# DOCUMENT EXCERPT:
Eimear McBride is the author of A Girl Is a Half-formed Thing (2013) and The Lesser Bohemians (2016), novels that unfold in staccato phrases to expose the psyches’ of her protagonists. In her new novel, Strange Hotel – out with Faber & Faber – a woman spends empty time in a series of anonymous hotel rooms, reflecting on the fragility of her sense of self.
Granta’s Sinéad O’Callaghan spoke to the author about the dislocation of anonymity and the possibility of making something out of nothing.
Strange Hotel seems like a departure from your previous two books, and deals with a much older protagonist. Did this change your writing process in any way?
Not the process, no. It very much influenced my use of language, however. My first two novels feature young protagonists who are at the mercy of their impulses, and of experience more generally, but this time around, I was writing a woman old enough to be able to assert control over how she reacts to the outside world. In fact, her aim is to keep the world, and memory itself, at a distance, which is the reason behind the far more formal – perhaps even overly formal – register of Strange Hotel.
Have your own experiences of moving from place to place influenced the novel?
Certainly, my experience of touring over the last few years played a big part in locating the novel’s action – or inaction – purely inside hotel rooms, while paying scant regard for the cities beyond those rooms. I’ve seen the inside of so many hotel rooms and felt surrounded by that bizarre impersonality often enough to want to investigate further where it seeps across the boundaries and into the mind. I also wondered whether it was possible to make something out of nothing, which is how all that dead hotel time feels to me.
Mouthpieces – a trio of radio plays produced with RTÉ in 2019 – dealt with different fragments of the female experience. Have your plays had any influence on this book?
Mouthpieces didn’t influence Strange Hotel but they do share a common birthplace, which was the creative fellowship I held at the Beckett Research Centre in the year that I wrote both works. While Mouthpieces was always going to wear its influence on its sleeve, Strange Hotel, during the period of its writing, felt like a blessed relief from him. With a year’s distance however, I can now see that Beckett’s influence is glaringly obvious, and so he is the thread running between them.
Placelessness plays a huge role in this story, even though the book itself contains the names of a multitude of places – from Portarlington to Paris. What led you to choose these particular places?
It was a way for me to privately memorialise all the hotel rooms I’ve ever stayed in – although no longer that privately now, obviously. It also seemed a suitably random collection of cities for the reader not to be able to draw any detailed conclusions about the protagonist’s reasons for being there. Reflecting her internal sense of dislocation by stripping the places she inhabits of their usual meanings and associations was part of the logic behind that too. The cities where the action takes place each have the atmosphere of where she’s at in that particular moment.
In Strange Hotel, I gave myself wholly to this woman. I opened every sense to be with her on her journey and understand her, yet she remained just beyond my reach. How do you decide how much information you wish to arm your reader with, and how much you would rather leave to the ether?

# REQUESTS:
A – Increase every coordinate in the answers by 140 and reproduce the records in the stretch from the line that contains "1373x868 pixels. How" through the end of the records, keeping every request. Leave the pictures out.
B – Write what comes next in the interview about Strange Hotel, starting from the point where it stops.

# TASK INPUTS:
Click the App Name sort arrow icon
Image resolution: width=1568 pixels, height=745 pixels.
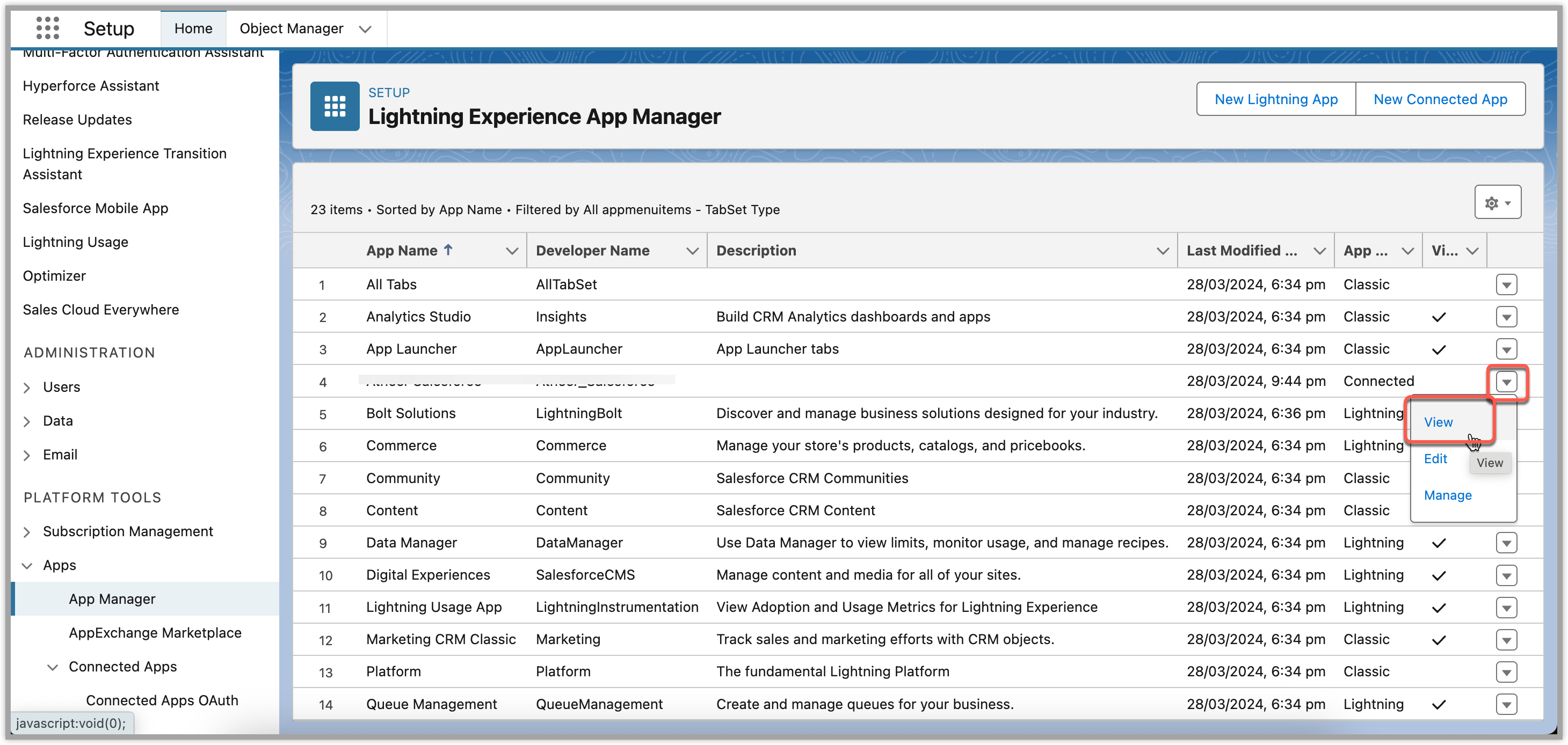[448, 250]
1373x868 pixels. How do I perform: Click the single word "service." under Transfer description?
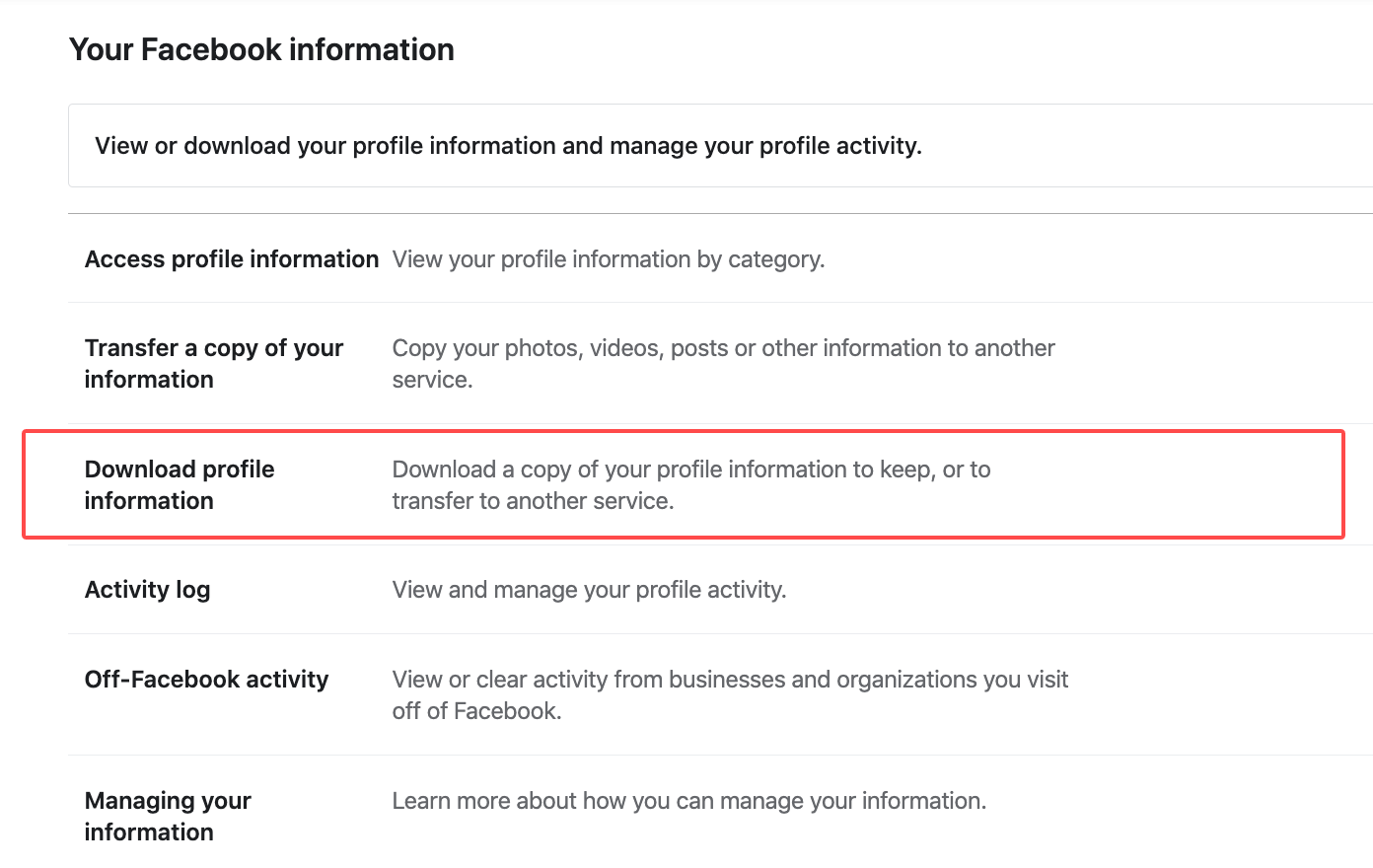[432, 380]
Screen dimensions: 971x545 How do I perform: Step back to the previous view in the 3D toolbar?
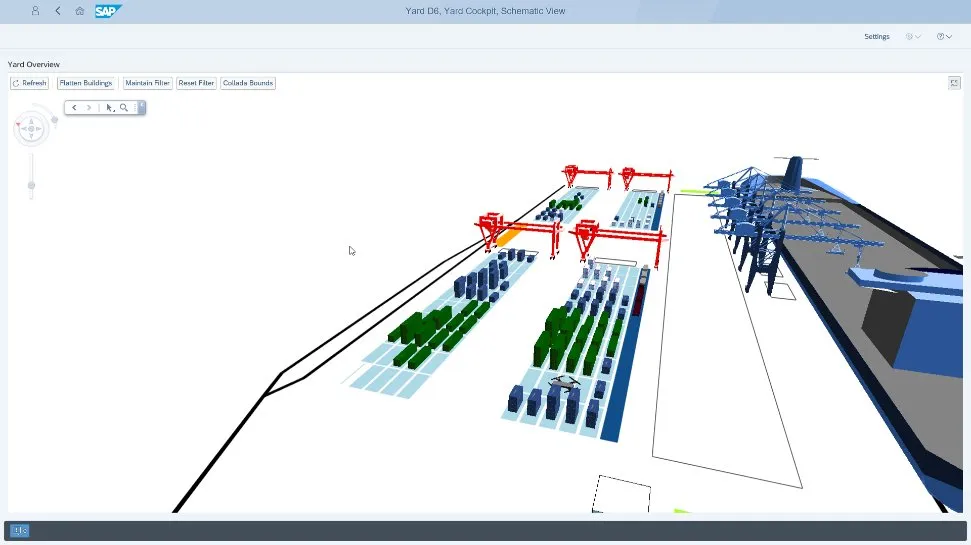click(74, 107)
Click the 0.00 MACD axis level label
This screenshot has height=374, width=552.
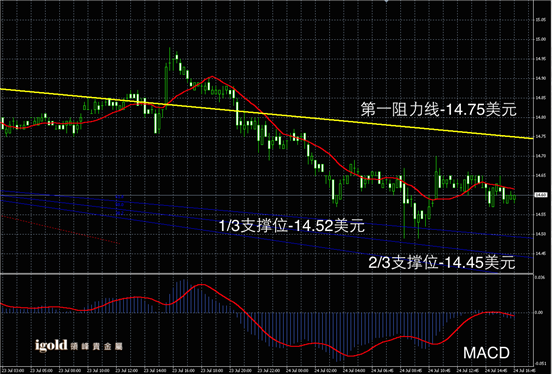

# OUTPUTS BY TASK:
A –
1373x868 pixels. How do I perform: Click the single word "service." under Transfer description?
[572, 520]
Screen dimensions: 971x545 How do I perform: Step back to the previous view in the 3D toolbar?
click(214, 247)
Click the 0.00 MACD axis level label
This screenshot has height=374, width=552.

B –
I suppose, after The Lesser Bohemians, which was so specific to a time and place and in which one character gives a very detailed biography, I felt like going in the opposite direction. How much could I withhold? How little information could I share while still keeping alive the possibility of a connection between the reader and the character? I’m also quite repelled by the voyeuristic addiction to expressions of heightened emotion which have become so prevalent over the last few years. The race for quick-fix catharsis makes people incredibly manipulatable and it debases the often difficult experience of true emotion, in all its unpleasant, unfashionable complexity. I wanted to step away from that and think about someone who was the opposite of all the shouty, hysterical illogic. A person thinking deeply about what she feels or trying not to think about how she feels. Most definitely not a person longing to make sure everyone possible knows how she feels.
Memory and loss are themes that occur in all of your novels. I wonder if you could talk a bit about the repression of memory in Strange Hotel?
Again, this ties in with the age of the protagonist. In the first two books the girls/young women are open and invite the world in – for better and worse. Middle-aged people tend to be a bit more discerning, have their eyes open about the areas where risk lies for them and have experienced enough pain to not willingly lay themselves bare to more. There is a lot in her past that has caused her pain and having come through the furnace, she is reluctant to revisit those sites. But memory can’t be entirely vanquished by an act of will and so she’s developed various strategies to distract herself.
There is a constant echo in the way this book is structured, yet the book feels both timeless and placeless. What process led you to this?
Well, despite the lists of places visited, and the protagonist’s occasional reflections on the nature of the places she’s arrived in – some of which she has a historical connection to and some not – it’s not a travelogue or snapshot of the where and when. It’s about the journey she takes within herself, prompted by the intrinsically anonymous nature of hotel rooms. Spending time in a place in which you have no personal stake breeds a peculiar kind of contemplativeness and makes it harder to evade any sense of existential isolation you may be prone to experiencing. It could be the 70s, the 90s, or just last week. What she is going through is more universal than the examination of a zeitgeist would have allowed me to explore.
There is a dark and acerbic humour to all of your work, especially in Strange Hotel. How do you approach humour in your writing, especially when a lot of it deals with dark subject matters?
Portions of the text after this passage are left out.